We spoke of Saint Exupéry and he gave me directions to the Museum, while trying to remember “that sentence” the famous author wrote “meaning when you look at someone and you know you can talk to them”? He said he was so happy that “today I decided I just had to come to the beach” to allow him to meet us – proof, he thought, that “God makes friends”. It was only later I realised that the much-quoted line from Le Petit Prince he was searching for was not about trust or confidence but instinct:
“On ne voit bien qu’avec le cœur. L’essentiel est invisible pour les yeux.”
“One sees clearly only with the heart. What is essential is invisible to the eye.”
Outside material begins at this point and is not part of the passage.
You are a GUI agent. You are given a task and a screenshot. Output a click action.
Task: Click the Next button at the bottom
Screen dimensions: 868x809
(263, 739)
The museum display was impressive, detailed and very moving. Saint Exupéry and his peers such as Jean Mermoz and Henri Guillaumet are revered across the Francophonie for their bravery. Of course, the great irony of this aviator-author being fêted in this part of the world is that he wrote his most famous story in exile while deeply depressed about the occupation of his country by the Nazis.
Saint Exupéry escaped to North America and appealed for US assistance to overthrow the Vichy regime while writing Le Petit Prince, as well as Letter to a Hostage dedicated to the 40 million French living under Nazi oppression. France had been occupied for a couple of years at that point; Western Sahara has been occupied since 1975.
I wondered if the Friends of Tarfaya who maintain the Museum are supremely aware of the irony and subtlely putting one over on the authorities..?
In 1943, aged 43, 8 years over the limit, Saint Exupéry returned to active duty with the Free French Air Force to fight with the Allies. He had repeatedly petitioned General Dwight Eisenhower for an exemption despite limited mobility due to his previous crash injuries. He was reinstated to his old squadron, on provision that he was to fly only five missions, but it was during his ninth reconnaissance of German troop movements in the Rhone valley on 31 July 1944 that his unarmed plane vanished off the coast, south of Marseille (almost exactly where we are now as I’m finally writing this up).
“It is only when we become conscious of our part in life, however modest, that we shall be happy. Only then will we be able to live in peace and die in peace, for only this lends meaning to life and to death.”
Saint Exupéry disappeared just three weeks before the Liberation of Paris. Like his timeless hero Le Petit Prince, France remembers them as “innocents who fell from the sky”.